Finished Tangled Yoke!
The cardigan FINALLY has buttons (it took me a week to get around to sewing them on!) and I've worn it a couple times since then. I love the buttons, especially because they are not the same color as the sweater. They are stark white, with some very small scrollwork cut into their faces. I think it goes well with the cable pattern. I have a close-up of one of the buttons over on Flickr, if you're interested. I adore this pattern, but if I were to knit this again I'd make a few changes. First, the sleeve width. I have rather thin wrists, and my wrists are swimming in the cuffs of these sleeves. You can sorta tell from the photo that there is very little tapering in the sleeve from the elbow to the cuff. Second, I would try to find a slightly less scratchy yarn. I think this sweater will soften up with time and more washings, but right now there's still bits of VM in the there and they are a bit poky. It's definitely warm, but it works best over a long-sleeved shirt rather than a short-sleeved shirt. Considering this was a choose-a-size-and-pray project, the fit is quite good, and I have very little gapping when I button it up over my chest.

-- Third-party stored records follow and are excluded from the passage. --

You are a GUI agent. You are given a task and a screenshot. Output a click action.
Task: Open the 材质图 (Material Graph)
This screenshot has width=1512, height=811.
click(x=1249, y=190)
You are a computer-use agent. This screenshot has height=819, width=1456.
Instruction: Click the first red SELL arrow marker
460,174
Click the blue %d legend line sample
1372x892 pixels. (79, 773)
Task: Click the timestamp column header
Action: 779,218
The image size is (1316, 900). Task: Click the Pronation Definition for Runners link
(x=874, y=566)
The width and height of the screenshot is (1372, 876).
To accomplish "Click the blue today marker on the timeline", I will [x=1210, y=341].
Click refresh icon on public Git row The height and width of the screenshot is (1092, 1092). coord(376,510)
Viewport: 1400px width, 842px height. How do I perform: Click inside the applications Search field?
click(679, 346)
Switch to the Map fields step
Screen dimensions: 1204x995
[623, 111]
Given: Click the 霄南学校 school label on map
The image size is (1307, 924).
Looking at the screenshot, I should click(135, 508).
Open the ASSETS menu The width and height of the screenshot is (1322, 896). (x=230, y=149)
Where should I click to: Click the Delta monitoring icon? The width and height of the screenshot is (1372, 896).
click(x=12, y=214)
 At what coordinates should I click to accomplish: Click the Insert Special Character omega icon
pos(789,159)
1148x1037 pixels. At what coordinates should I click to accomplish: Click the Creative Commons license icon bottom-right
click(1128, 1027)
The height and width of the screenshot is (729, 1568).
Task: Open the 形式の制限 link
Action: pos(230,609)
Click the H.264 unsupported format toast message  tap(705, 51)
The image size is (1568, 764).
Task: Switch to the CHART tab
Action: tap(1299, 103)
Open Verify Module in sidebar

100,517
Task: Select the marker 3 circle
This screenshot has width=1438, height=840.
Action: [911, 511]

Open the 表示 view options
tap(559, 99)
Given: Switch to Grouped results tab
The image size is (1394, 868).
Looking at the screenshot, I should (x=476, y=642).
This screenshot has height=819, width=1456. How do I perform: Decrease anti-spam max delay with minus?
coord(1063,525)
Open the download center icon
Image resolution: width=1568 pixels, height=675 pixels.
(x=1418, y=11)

Now for the awesome food. I have been trying to clear out our refrigerator of anything that will spoil while I'm away, so this afternoon I found myself with nothing really appropriate for lunch. So, I decided to grab some deli food from the grocery store while I did laundry across the street. After nabbing some fruit and a California roll, I started getting the idea of looking for snack food for the flight, and came across this in the snacks & sweets aisle:

Owl & Pussycat Cookies
These are "Two by Two artisan biscuits", clearly a product of The Motherland Great Britain. I am a pretty serious anglophile, and I love tea, so these had to be mine, but the kicker was the characters on the box. Have you guessed it yet? No? Oh c'mon! There's even a freaking five-pound note in the picture!

After a quick poke around the internet at home, I found out that these cookies biscuits come in three different shapes: Lion/Mouse, Tortoise/Hare, and yes, Owl/Pussycat.

Here's where kismet steps in. When I was in the first grade (or was it kindergarten?) I recited the entire Edward Lear poem for our school's end-of-the-year Talent Show. My mom, in an effort to help me commit the poem to memory, made me a cassette tape of her voice reading the poem out loud a few times in a row, so I could practice along with her. The tape did its job, because as far as I can remember I nailed every line, even though I did not have the foggiest idea of what a five-pound note actually was. Probably a very heavy letter, but to whom? The Pig with a nose piercing? The ecclesiastical Turkey? I had at least a vague grasp that a shilling was some form of currency, since they use it to purchase the Pig's ring (which, upon consideration, is kind of a strange and/or unsanitary). But they had "plenty of money/wrapped up in a five-pound note", so the purpose of the note other than as packaging was unclear. I guess that's why it's a children's poem. The details don't really hold up to logical analysis, and I think poems shouldn't really be held to the same standards of narrative as a Jane Austen novel, the last piece of fiction to cross my brain. Anyway, enough rambling. The tape did its job, and did it so well that, to this day, twenty-odd years later, I can still recite the whole thing. I also love cats and owls (huh, wonder where that got started...) so I had to buy these biscuits.

Owl & Pussycat cookies
I just ate one (an owl). They are delicious, and will go perfectly with my airline tea. God Bless the Queen.

1 comment:

Anonymous said...

The owl and the pussycat went to sea, In a beautiful pea green boat.
They had some honey, and plenty of money, wraped up in a five pound note.

That is all I remember, but I also used to be able to say the whole thing.